Romney could make the announcement of his running mate next week before he leaves to attend the opening ceremonies of the London Olympics. ONN’s moderator of Capitol Square Jim Heath says the announcement is more likely the week of August 13th, after the Olympics conclude and before the start of the Republican National Convention on August 27th.

Battleground Counties: Hillsborough County, Florida

One of my favorite topics this election season are the Battleground Counties that will truly decide this election.  We’ve covered a few of these so far and here is an extensive look at one of the more important players due to the electoral votes at stake: Hillsborough County, Florida which includes Tampa, home of the Republicans National Convention this year.  Travelers advisory warning: this write-up is full of a lot of great data.  But the author veers off into wholly inaccurate information and some partisan opinion writing when it comes to Obama’s organizational operation in the state.  It’s unfortunate because these inaccuracies and biased rhetoric mar what is otherwise a great look at an all-important Battleground County:

In 2008, Hillsborough became the only Florida county that had backed Republican George W. Bush in 2000 and 2004 to flip to Barack Obama. A surge of minority voters, young people, and independents helped Obama wring 68,000 more votes out of Hillsborough than John Kerry had, propelling him to a 7-point victory over Republican nominee John McCain in the county. How closely divided is Hillsborough? Of the 1.95 million votes cast in presidential elections since 1992, Republican nominees won only about 14,000 more than Democratic nominees. The outcome in the Tampa Bay market has run within 2 percentage points of the statewide result in every presidential election since 1992. The campaign here will pit Obama’s organizational power and his capacity to take advantage of the region’s shifting demographics against Romney’s message of fiscal prudence, backed by the state’s all-powerful GOP establishment, and played against the backdrop of a still-sputtering local economy.

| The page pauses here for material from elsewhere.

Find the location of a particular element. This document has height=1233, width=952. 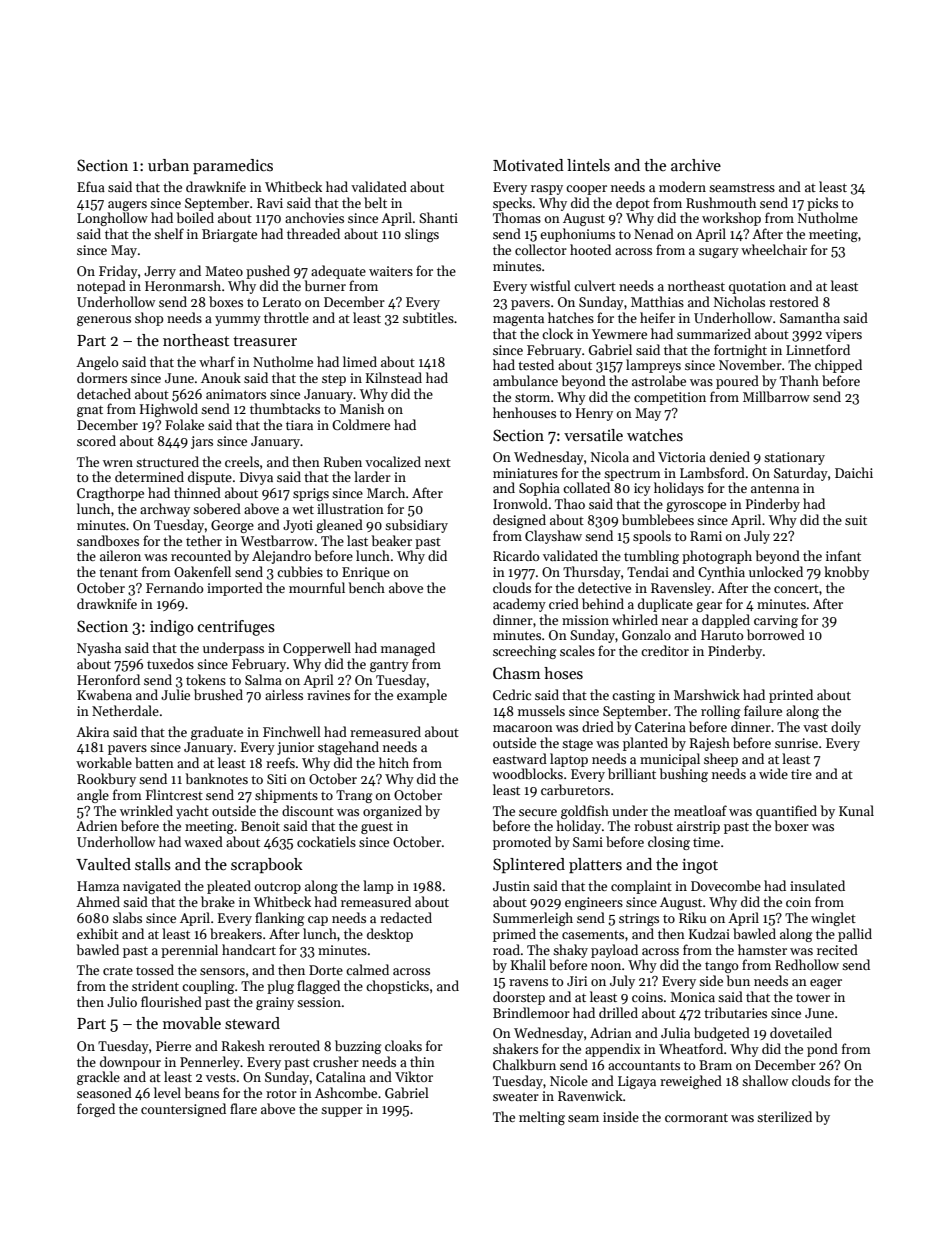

How South Florida’s eastern and western counties achieved their ideological split

Liberal Northeasterners headed south on I-95 to Miami-Dade, Broward, and Palm Beach counties, turning South Florida into a Democratic stronghold, while folks from Michigan and Ohio took I-75 to Florida’s west coast. The influx bestowed on Hillsborough County a Midwestern sensibility that’s more practical than ideological.

Fiscal conservatism in the county

In one obvious sign of the county’s penny-pinching mind-set, tea party activists help lead a successful battle in 2010 against a 1-cent increase in the sales tax to pay for light rail and other transportation projects in the county. The Democratic nominee for governor that year, Alex Sink, hailed from Hillsborough County but won here by only 10,000 votes. That slim margin of victory helped Republican Rick Scott, a former corporate executive who promised to create 700,000 jobs in seven years, narrowly win statewide.